REACH also aims help researchers get their work published. “Most researchers would like to present their findings to international and local publications, so we shall facilitate that,” said Upanda.

Research communications should also be improved, as the project aims to take research papers, synthesize them and put them in simple language and communicate them to the appropriate level.

“There is an urgent need to quickly get results to the public, and improve REACH’s communication with the communities who have a right to the data and can benefit from it,” said Upanda.

“We will strengthen the capacity at regional and country level in knowledge translation, so research is utilized by the communities and the decision makers,” he said. ‘Peer review papers’, where scientists will report to other scientists, will be another activity.

REACH was originally conceived in 2001 in Tanzania, after a successful project, the Tanzania Essentials Health Intervention Project between the Ministry of Health and Canada’s IDRC. TEHIP was established to test innovations in planning, priority setting, and resource allocation at the district level - and to make use of the results.

During TEHIP’s operation in the two districts of Rufigi and Morogoro, a lot of data was generated, collected and disseminated to the rest of the country. This data was also communicated to Kenya and Uganda to be adapted to solutions for local needs.

When EAC was revived, with its harmonization of the policies and operations in the three countries, Tanzania sold the REACH concept to the other states. “The idea was accepted in principle and consultations started in Uganda. We found that there was a lot in common and the needs were similar so the idea was adopted,” said Upanda.

Even if REACH has not achieved much yet, there are big plans. It has been described as ‘starting small but thinking big’. Its unique concept and set up has influenced many countries and caught the eye of WHO, REACH claims. WHO’s Evidence for Policy Network (EVIPNet) is using similar ideas to REACH, and is now working with seven countries in Africa, seven in Asia, and will soon include ten countries in Latin America, EVIPNet director Ulysses Panisset told RealHealthNews.

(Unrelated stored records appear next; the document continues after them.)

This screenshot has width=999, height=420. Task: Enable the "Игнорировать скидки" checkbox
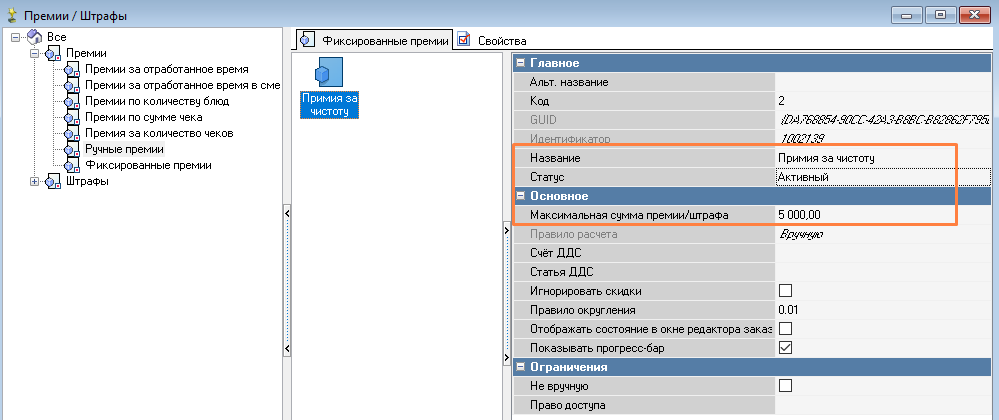tap(785, 291)
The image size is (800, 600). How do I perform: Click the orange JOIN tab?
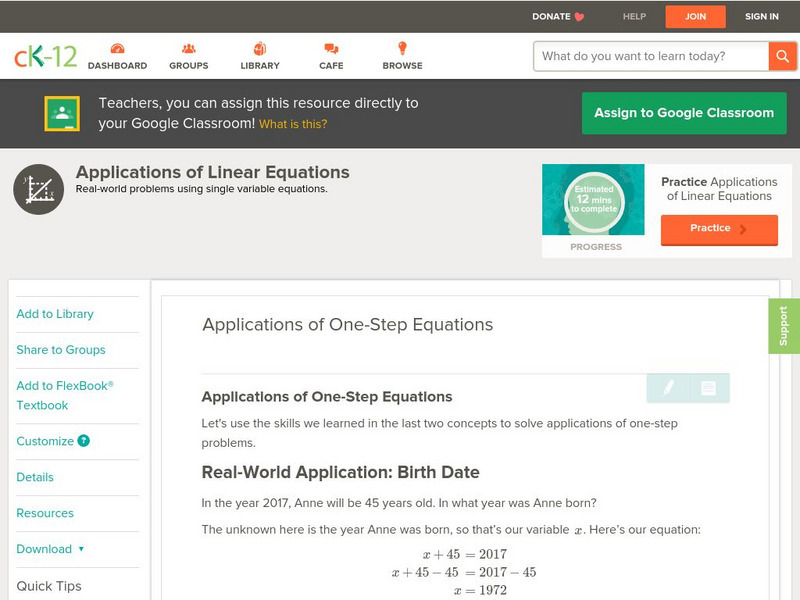694,16
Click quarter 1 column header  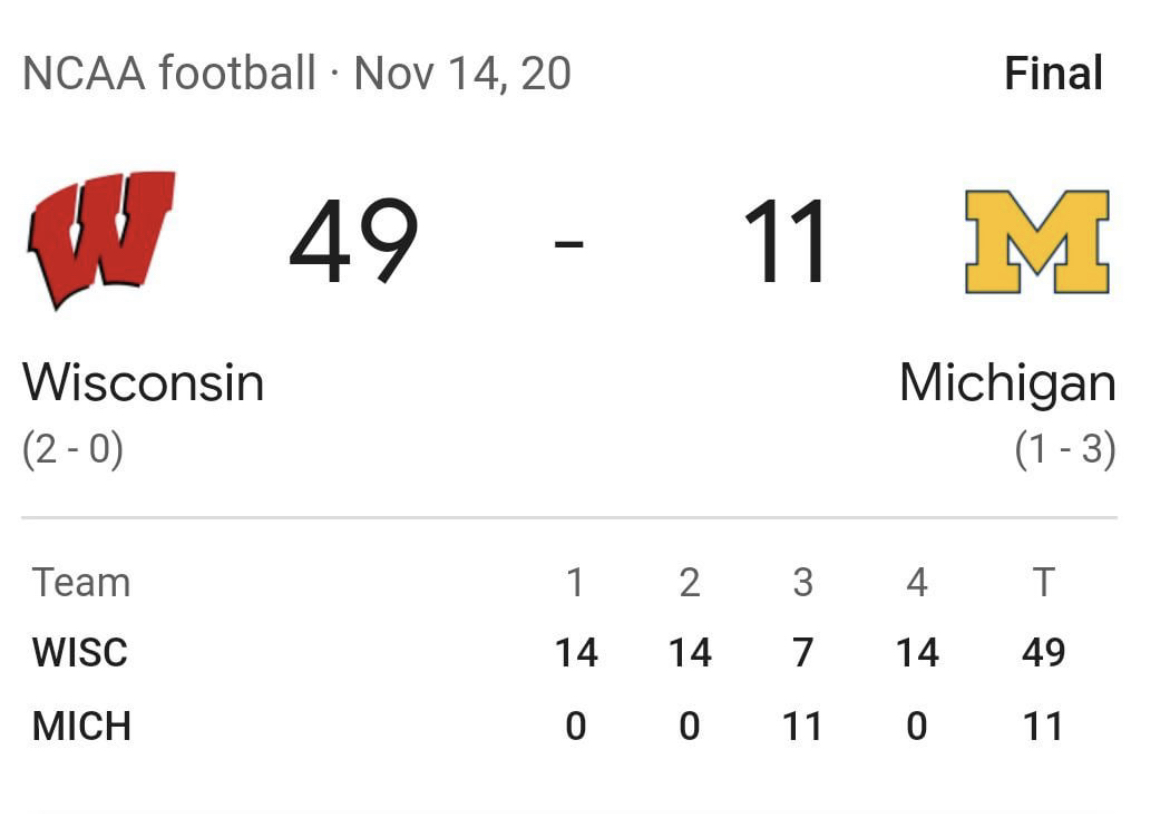[x=575, y=583]
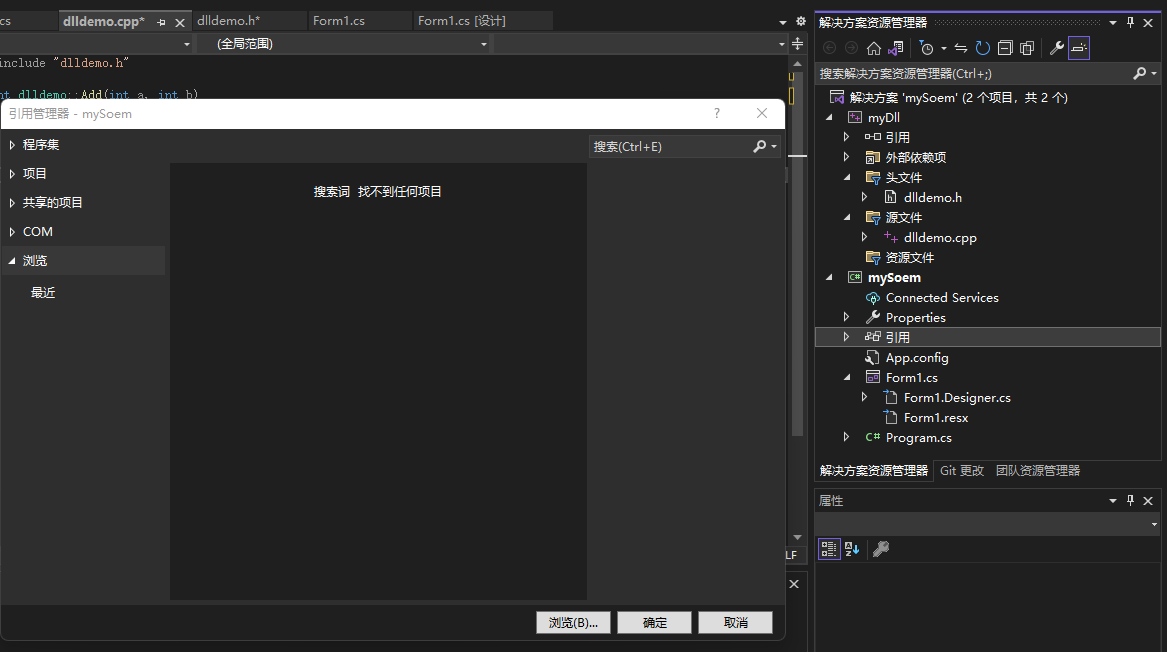
Task: Switch to Solution and Folder views icon
Action: coord(896,48)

Meetings and collaboration between EVIPNet Asia and Africa with REACH have already begun, the last being in Bangkok, Thailand in December last year.

REACH is also poised to grow, built on he EAC regional economic grouping. Rwanda and Burundi have joined EAC, and will thus be a part of REACH. The challenge is exactly how they will be brought on board.

Things done for the first time always pose challenges. There is no experience to build on and there is continuous discovery as the project is implemented. Getting agreement between all parties in a regional project is a challenge. But now the concept has been implemented, REACH has to ensure that the system works - excellence is paramount, says Sewankambo.

“We need to build credibility and a track record. This means doing real work to the highest standards. REACH should become a household name and countries should buy more into it for sustainability,” he said.